Application Spotlight: General Relativity

Tensor calculus is the native language of Einstein's theory of General Relativity.

Stress-Energy Tensor ( $T_{\mu\nu}$ ): A rank-2 tensor describing the density and flux of energy and momentum in spacetime. It acts as the source of gravity.
Einstein Tensor ( $G_{\mu\nu}$ ): A rank-2 tensor describing the curvature of spacetime, built from the metric tensor and its derivatives (via the Riemann curvature tensor).
Einstein Field Equations: The famous equation $G_{\mu\nu} = \frac{8\pi G}{c^4} T_{\mu\nu}$ elegantly relates spacetime geometry to matter and energy content, a feat made possible by the language of tensors.

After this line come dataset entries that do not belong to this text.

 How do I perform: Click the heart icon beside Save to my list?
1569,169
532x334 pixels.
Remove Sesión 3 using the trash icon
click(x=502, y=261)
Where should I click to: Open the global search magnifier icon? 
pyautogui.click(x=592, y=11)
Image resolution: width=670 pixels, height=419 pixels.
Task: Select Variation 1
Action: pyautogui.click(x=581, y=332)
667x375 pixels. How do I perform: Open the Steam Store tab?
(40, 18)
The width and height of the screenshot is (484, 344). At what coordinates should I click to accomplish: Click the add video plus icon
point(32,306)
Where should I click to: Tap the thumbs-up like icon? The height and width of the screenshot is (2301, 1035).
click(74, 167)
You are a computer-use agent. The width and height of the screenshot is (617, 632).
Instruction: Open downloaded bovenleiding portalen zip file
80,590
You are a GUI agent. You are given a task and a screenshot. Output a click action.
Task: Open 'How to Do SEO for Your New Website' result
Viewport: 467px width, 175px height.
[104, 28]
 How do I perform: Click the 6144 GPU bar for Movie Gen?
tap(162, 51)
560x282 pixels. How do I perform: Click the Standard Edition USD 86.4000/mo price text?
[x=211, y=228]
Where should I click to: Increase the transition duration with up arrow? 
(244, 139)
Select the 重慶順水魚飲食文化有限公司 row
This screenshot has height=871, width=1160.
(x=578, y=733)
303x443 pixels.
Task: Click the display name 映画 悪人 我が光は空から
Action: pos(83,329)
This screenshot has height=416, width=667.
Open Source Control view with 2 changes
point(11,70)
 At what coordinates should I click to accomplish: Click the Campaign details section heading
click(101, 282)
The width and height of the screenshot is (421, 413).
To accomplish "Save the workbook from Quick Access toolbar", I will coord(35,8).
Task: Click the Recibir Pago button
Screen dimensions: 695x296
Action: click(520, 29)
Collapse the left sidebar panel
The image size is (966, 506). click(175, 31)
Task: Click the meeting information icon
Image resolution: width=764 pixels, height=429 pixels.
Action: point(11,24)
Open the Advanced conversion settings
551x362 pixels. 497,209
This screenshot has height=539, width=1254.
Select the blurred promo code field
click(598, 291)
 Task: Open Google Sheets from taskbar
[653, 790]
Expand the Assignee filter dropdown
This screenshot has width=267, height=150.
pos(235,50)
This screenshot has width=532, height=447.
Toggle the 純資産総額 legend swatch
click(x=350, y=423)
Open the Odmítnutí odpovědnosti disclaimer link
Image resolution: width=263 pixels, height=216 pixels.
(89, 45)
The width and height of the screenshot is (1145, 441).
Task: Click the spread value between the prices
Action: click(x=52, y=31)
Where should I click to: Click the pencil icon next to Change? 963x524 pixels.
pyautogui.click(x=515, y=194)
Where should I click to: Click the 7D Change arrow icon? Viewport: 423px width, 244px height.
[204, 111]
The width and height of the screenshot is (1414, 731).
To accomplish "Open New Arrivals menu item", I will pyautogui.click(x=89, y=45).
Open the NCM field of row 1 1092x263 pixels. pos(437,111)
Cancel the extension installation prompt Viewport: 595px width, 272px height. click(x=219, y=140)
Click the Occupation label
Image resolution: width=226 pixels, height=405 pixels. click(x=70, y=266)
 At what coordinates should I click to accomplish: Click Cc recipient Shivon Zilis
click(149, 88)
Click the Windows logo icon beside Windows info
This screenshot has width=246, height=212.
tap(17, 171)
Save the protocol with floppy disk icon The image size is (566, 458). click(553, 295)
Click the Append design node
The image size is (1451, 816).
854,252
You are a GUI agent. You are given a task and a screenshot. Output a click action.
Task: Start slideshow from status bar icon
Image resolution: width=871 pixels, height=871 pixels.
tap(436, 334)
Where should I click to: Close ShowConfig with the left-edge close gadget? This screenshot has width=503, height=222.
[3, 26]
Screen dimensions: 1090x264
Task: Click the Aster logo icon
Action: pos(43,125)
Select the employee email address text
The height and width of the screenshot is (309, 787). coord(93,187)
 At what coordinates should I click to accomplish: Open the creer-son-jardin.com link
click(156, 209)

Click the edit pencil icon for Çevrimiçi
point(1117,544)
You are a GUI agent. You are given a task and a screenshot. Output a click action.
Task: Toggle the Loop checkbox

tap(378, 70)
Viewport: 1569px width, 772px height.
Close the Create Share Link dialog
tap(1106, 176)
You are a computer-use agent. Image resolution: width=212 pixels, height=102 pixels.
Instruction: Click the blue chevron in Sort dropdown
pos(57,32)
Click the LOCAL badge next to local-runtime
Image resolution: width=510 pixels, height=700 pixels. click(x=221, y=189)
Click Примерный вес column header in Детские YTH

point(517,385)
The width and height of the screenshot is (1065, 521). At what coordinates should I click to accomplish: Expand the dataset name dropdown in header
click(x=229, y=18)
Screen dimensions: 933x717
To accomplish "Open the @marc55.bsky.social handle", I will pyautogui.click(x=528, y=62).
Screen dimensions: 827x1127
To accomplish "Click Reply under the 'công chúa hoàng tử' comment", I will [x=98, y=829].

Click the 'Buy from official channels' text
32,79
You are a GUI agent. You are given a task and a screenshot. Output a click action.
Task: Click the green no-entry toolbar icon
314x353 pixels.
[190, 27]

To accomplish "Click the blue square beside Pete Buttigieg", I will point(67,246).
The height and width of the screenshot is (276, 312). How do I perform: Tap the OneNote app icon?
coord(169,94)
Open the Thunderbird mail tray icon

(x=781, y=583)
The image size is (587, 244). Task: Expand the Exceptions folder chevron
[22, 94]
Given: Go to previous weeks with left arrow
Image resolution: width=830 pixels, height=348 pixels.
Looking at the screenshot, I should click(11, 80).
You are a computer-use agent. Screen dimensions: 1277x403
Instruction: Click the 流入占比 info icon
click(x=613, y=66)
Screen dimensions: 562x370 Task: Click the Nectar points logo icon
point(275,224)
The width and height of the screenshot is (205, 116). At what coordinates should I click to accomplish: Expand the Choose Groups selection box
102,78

Key Takeaways: The Unified Calculus of Fields

Vector calculus provides a sophisticated and essential framework for describing the behavior of fields, which are central to modern physics and engineering.

Vector Differentiation: The operators of gradient, divergence, and curl describe the fundamental local properties of fields. The gradient ( $\nabla f$ ) points in the direction of the steepest ascent of a scalar field, divergence ( $\nabla \cdot \vec{F}$ ) measures the source strength of a vector field, and curl ( $\nabla \times \vec{F}$ ) measures its rotational tendency.
Vector Integration: Line, surface, and volume integrals are used to accumulate quantities along curves, over surfaces, and throughout volumes. The line integral of a vector field, for instance, often calculates the work done by a force field.
Path Independence: For conservative vector fields ( $\vec{F}=\nabla f$ or $\nabla \times \vec{F} = \vec{0}$ ), line integrals depend only on the endpoints, not the path taken, simplifying many physical calculations.
The Fundamental Theorems: Green's Theorem, the Divergence Theorem of Gauss, and Stokes's Theorem are the cornerstones of vector calculus. They provide profound connections between the derivative of a field within a region (divergence or curl) and the value of the field on the boundary of that region (as a line or surface integral).
Tensors for Generalization: Tensor calculus extends these ideas to handle transformations in any coordinate system and is the necessary language for describing the geometry of curved spaces, as exemplified in Einstein's theory of General Relativity.
Unifying Language: These tools are indispensable for expressing the laws of electromagnetism (Maxwell's equations), fluid dynamics (Navier-Stokes equations), and gravitational fields, providing a unified language for describing the physics of fields.

The study of vector and tensor calculus bridges the gap between the local differential behavior of fields and their global integral properties, offering deep insight into the structure of the physical world.